It also released an open-source AI agent that helps computer programmers code. Called Codex CLI, it marks the first time since 2019 that OpenAI has introduced a significant open-source tool.
The new AI models are the full-scale version of its o3 model, which OpenAI says is its most advanced AI system, as well as a smaller, but more efficient model called o4-mini.
OpenAI said o3 and o4-mini have the ability to reason directly about visual information, such as sketches, diagrams, or photos—even ones that might be blurry or of poor quality.
The models will be immediately available to users of its paid ChatGPT Plus and Pro services, as well as organizations that use its enterprise-focused Teams and API products.
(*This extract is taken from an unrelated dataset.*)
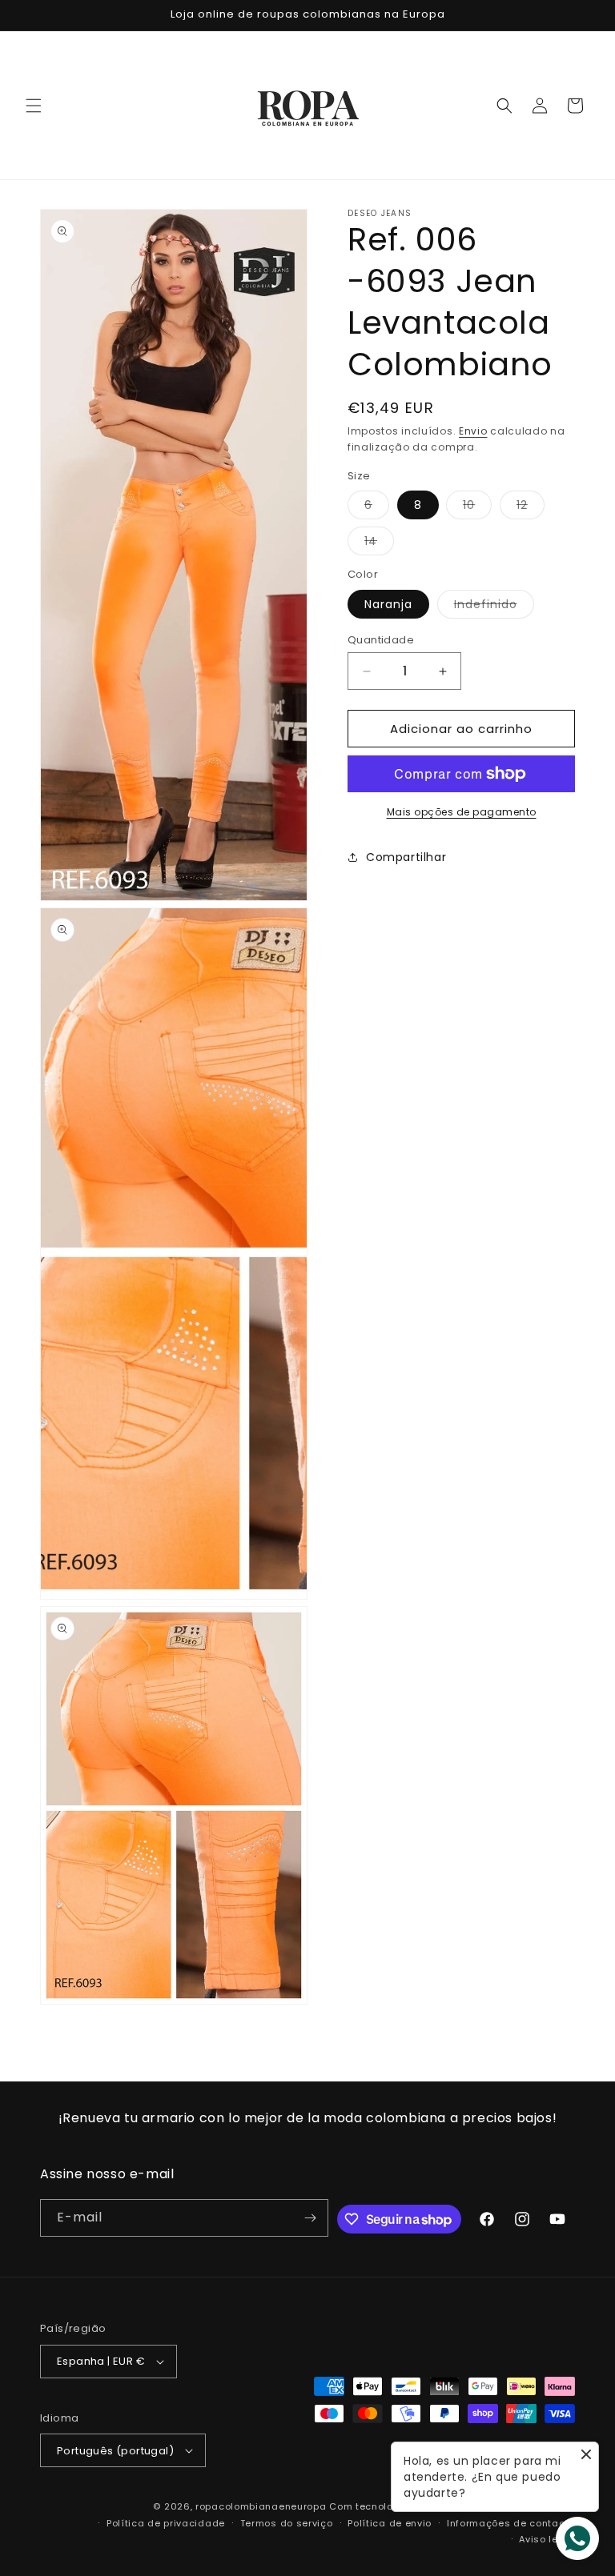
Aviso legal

The release of the new models comes at a time when OpenAI faces pressure to show it remains at the forefront of AI development.
Earlier this year, China’s DeepSeek upended conventional wisdom about the technological edge U.S. AI labs such as OpenAI enjoyed for years. DeepSeek’s open-source R1 mimicked the “chain of thought” reasoning that OpenAI’s proprietary o-series models offer.
OpenAI also faces increased competition from other proprietary model providers.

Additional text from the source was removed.